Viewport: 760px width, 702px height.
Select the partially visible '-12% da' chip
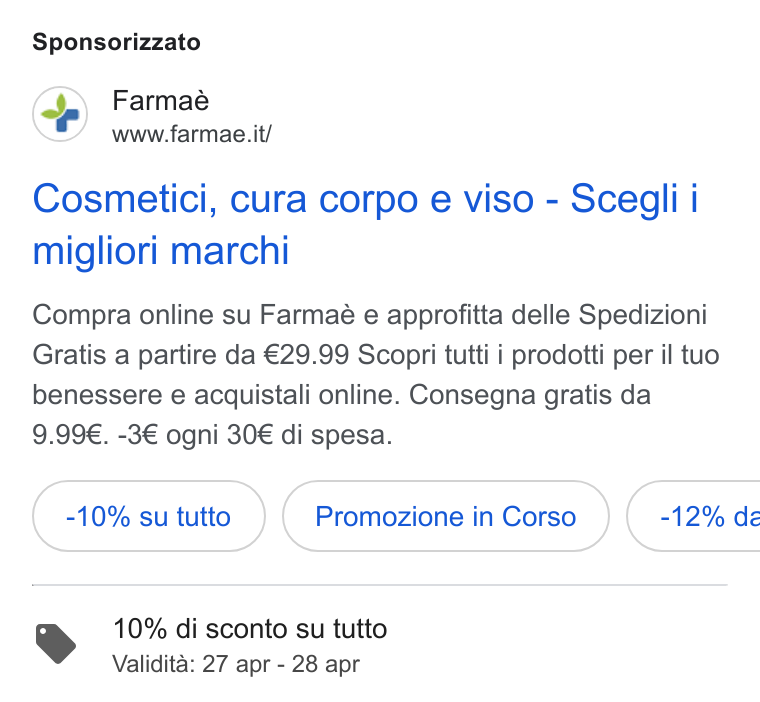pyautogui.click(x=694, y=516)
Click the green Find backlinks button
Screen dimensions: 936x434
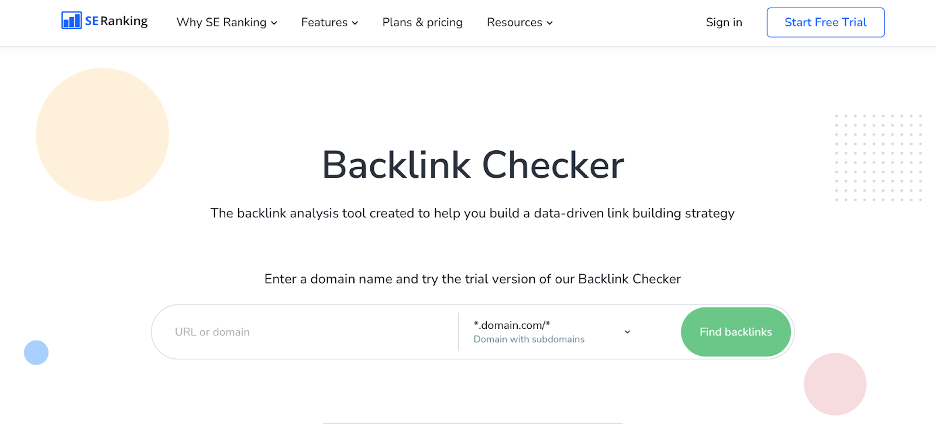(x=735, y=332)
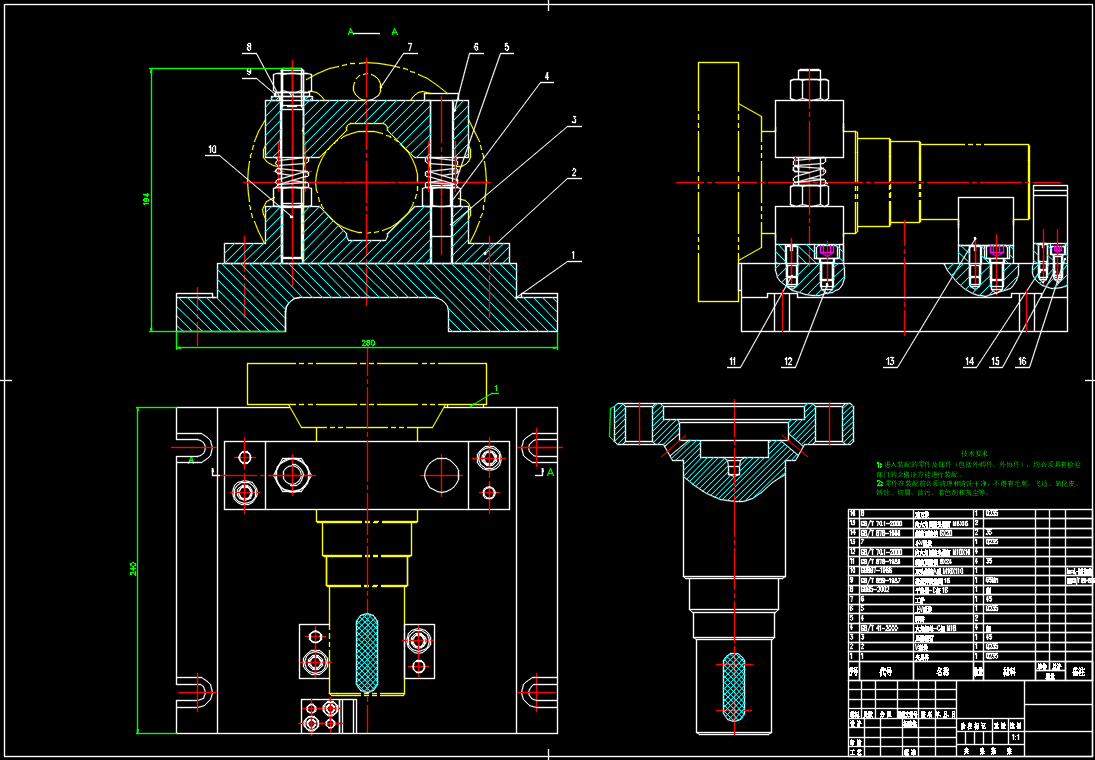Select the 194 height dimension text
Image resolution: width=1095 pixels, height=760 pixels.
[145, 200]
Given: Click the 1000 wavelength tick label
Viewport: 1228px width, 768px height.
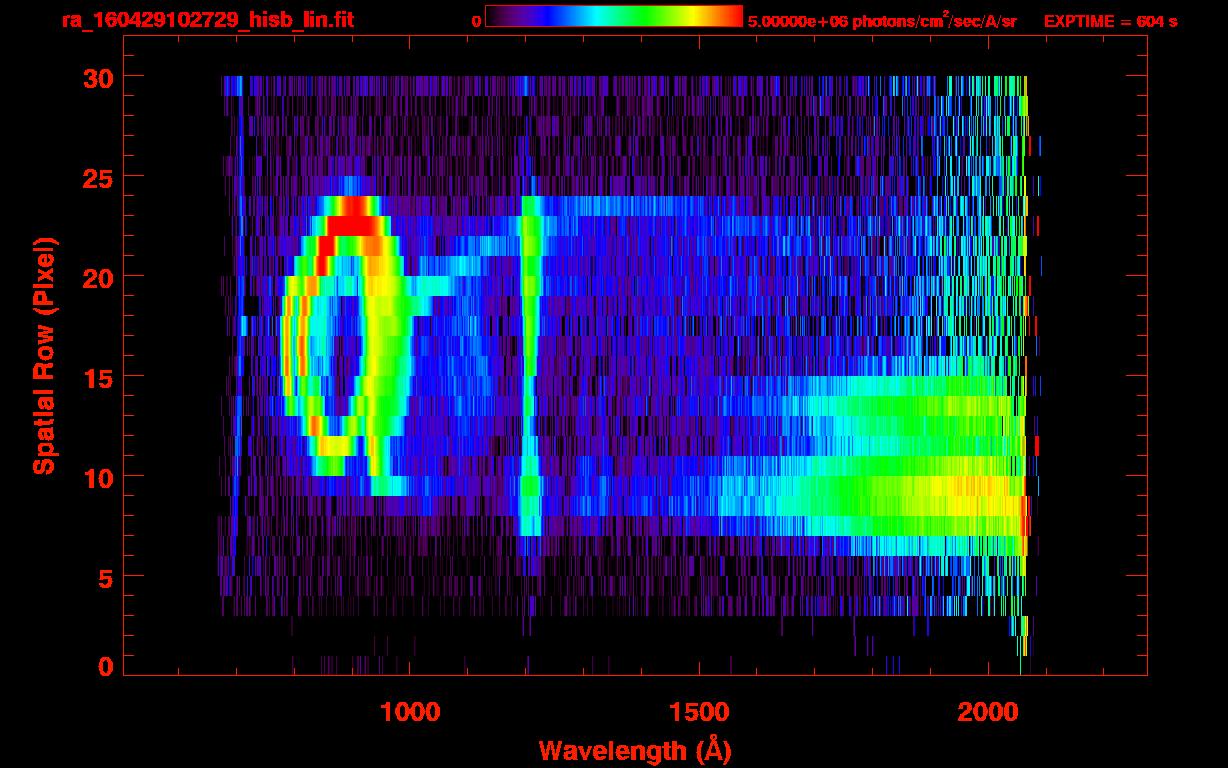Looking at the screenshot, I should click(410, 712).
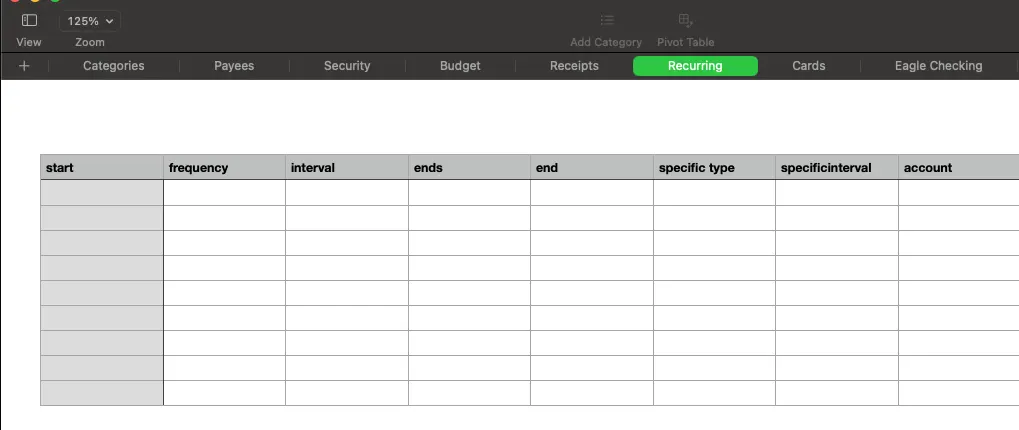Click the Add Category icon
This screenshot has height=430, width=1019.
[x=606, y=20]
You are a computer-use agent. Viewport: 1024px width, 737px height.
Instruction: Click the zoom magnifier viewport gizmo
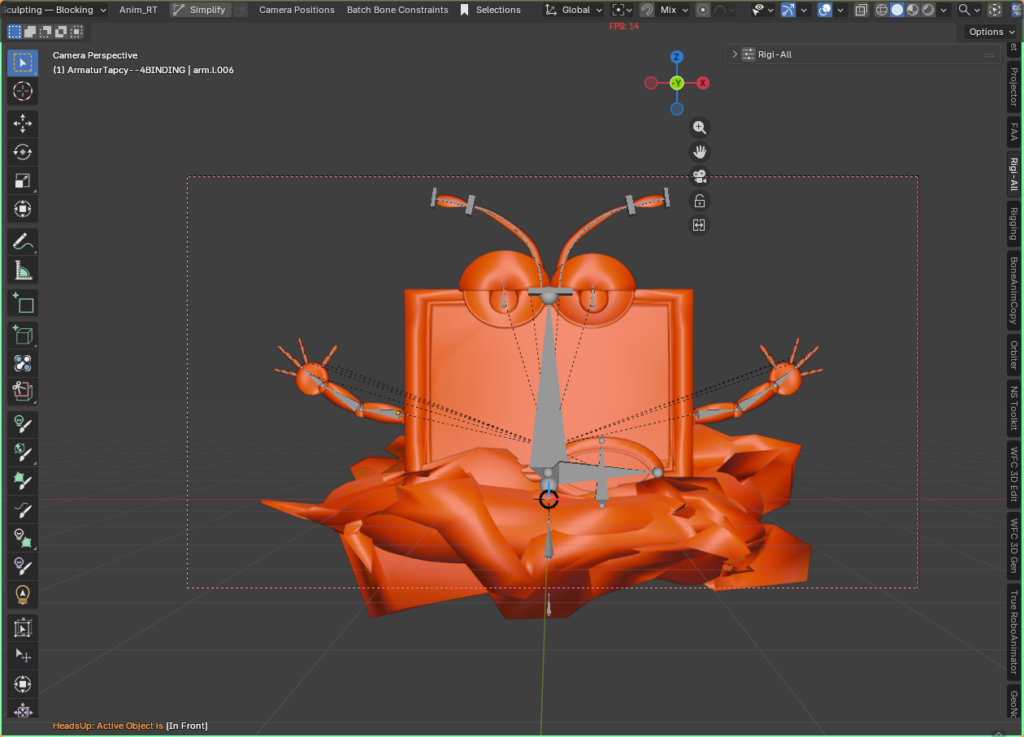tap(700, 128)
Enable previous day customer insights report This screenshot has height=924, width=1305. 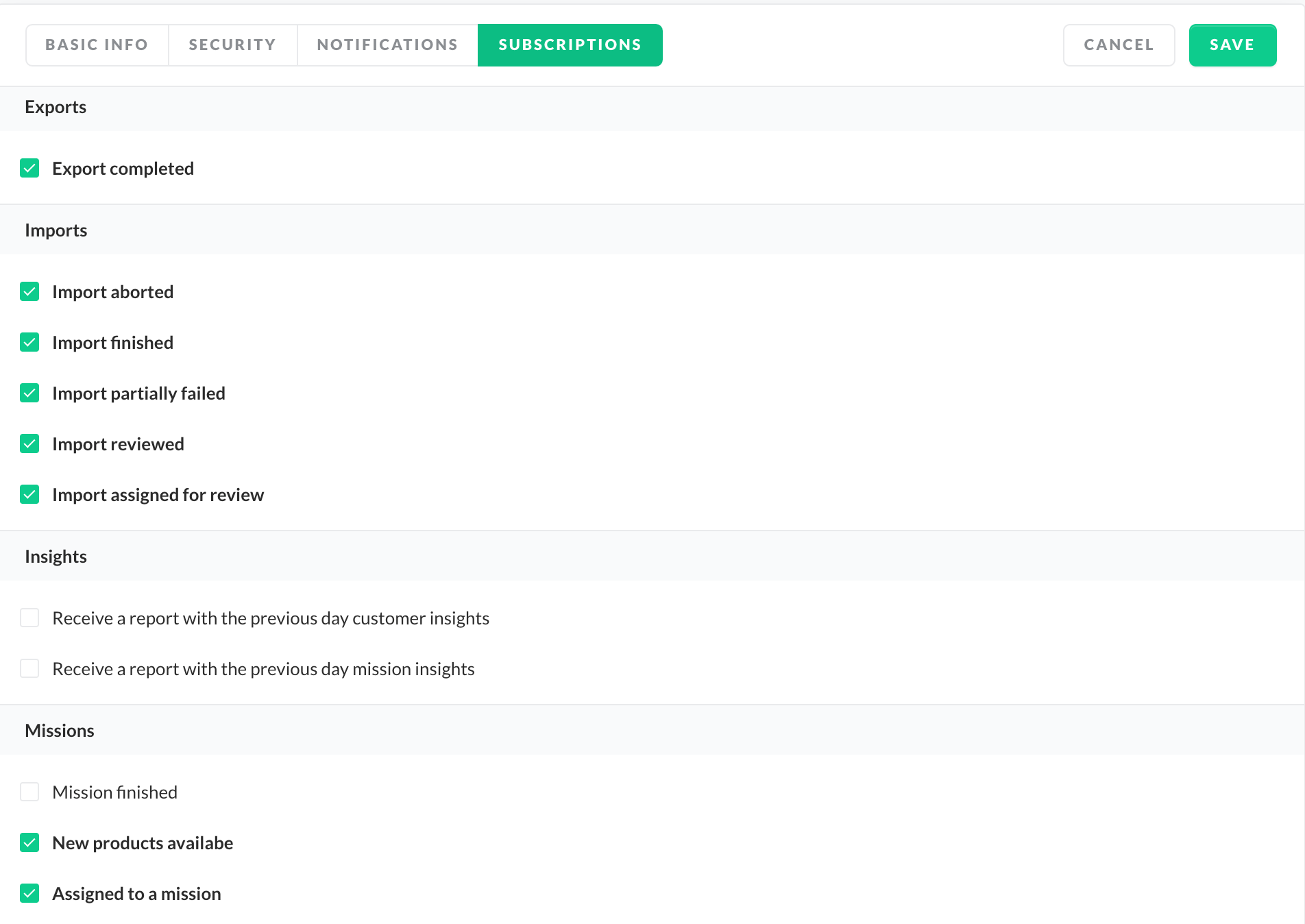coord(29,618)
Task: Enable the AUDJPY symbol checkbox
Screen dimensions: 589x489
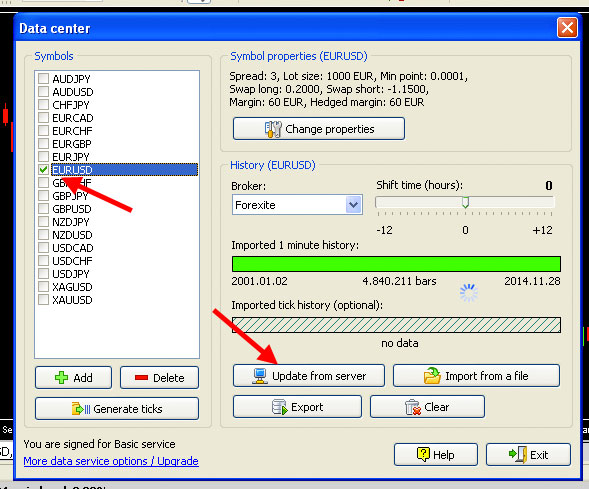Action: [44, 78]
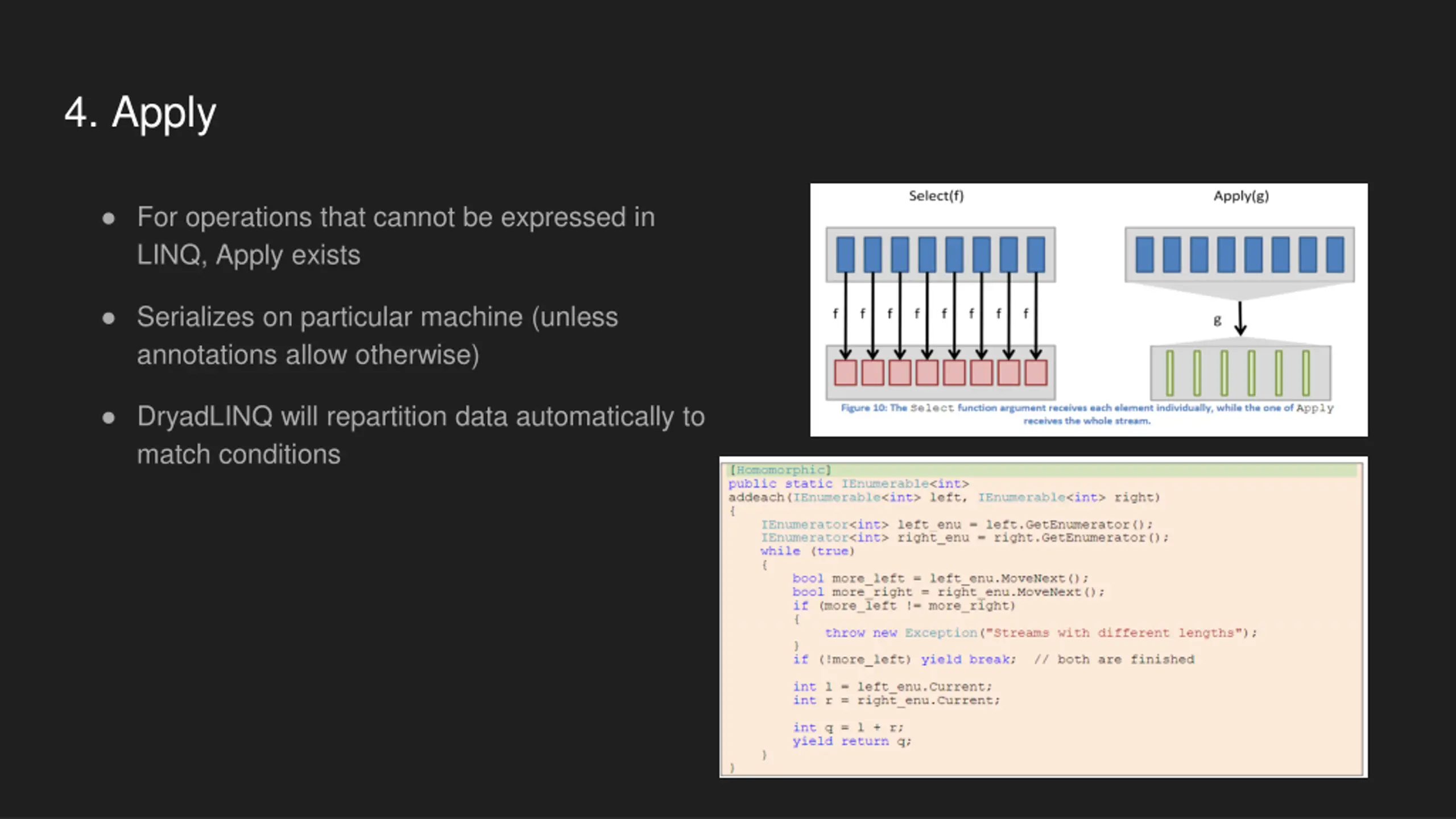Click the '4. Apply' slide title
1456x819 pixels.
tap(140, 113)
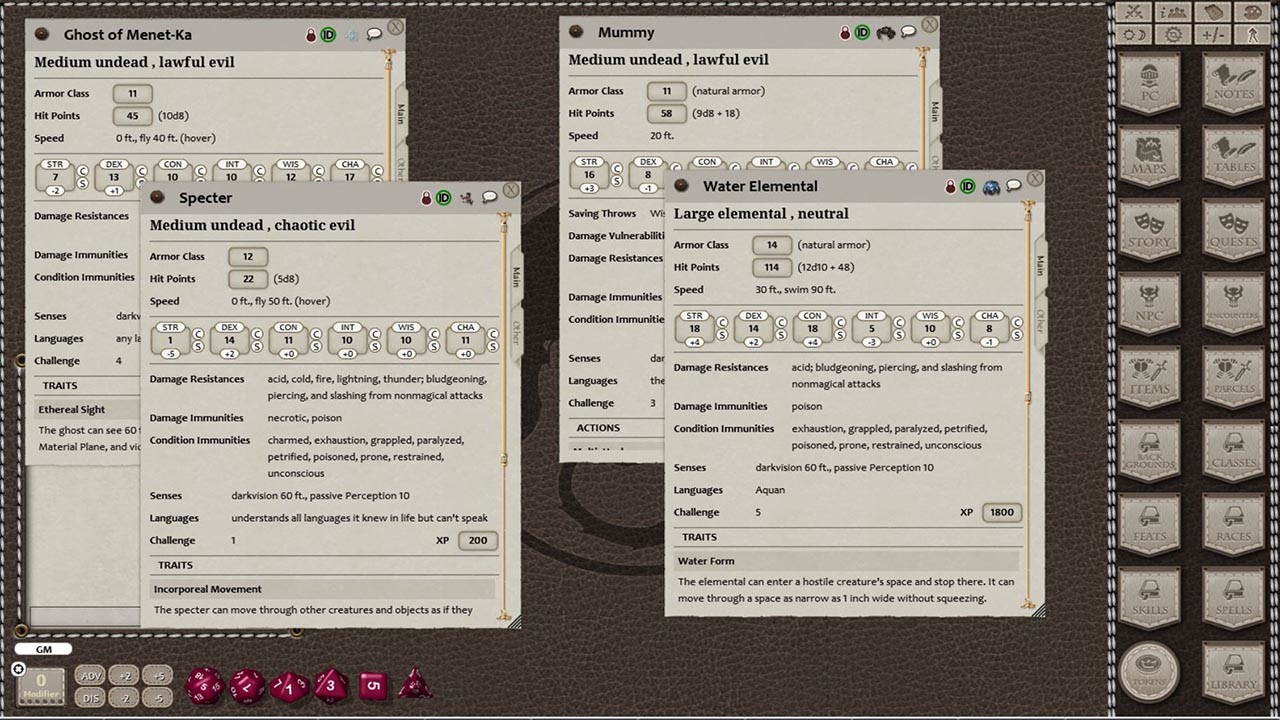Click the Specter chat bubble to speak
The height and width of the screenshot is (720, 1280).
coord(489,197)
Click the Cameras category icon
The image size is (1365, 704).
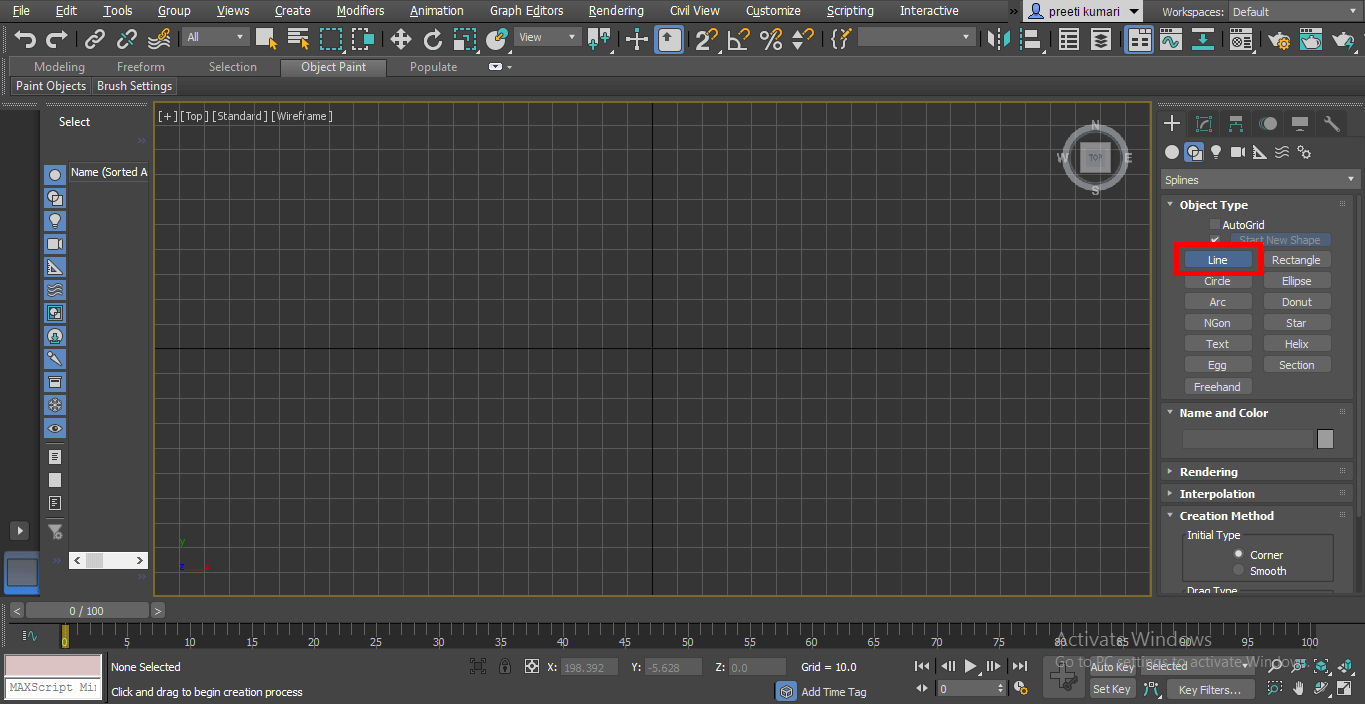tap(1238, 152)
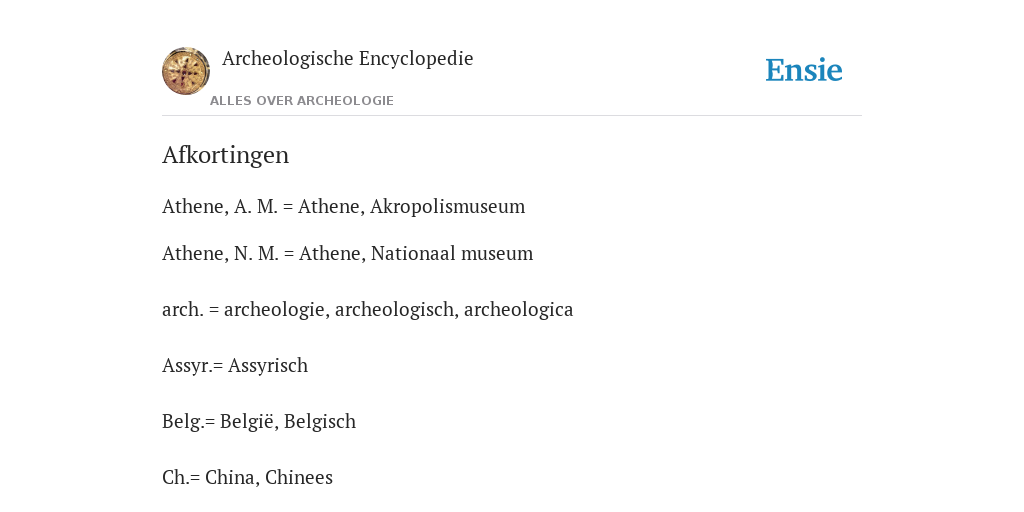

____

▸ Work item
Exact copy, pictures excluded: from the line with "Click the green Find backlinks button" up to and including the line with "Given: Click the 1000 wavelength tick label" in the data above.

▸ Solution below
Click the green Find backlinks button
Screen dimensions: 936x434
(x=735, y=332)
Select the 194 height dimension text
Image resolution: width=1095 pixels, height=760 pixels.
[145, 200]
Given: Click the 1000 wavelength tick label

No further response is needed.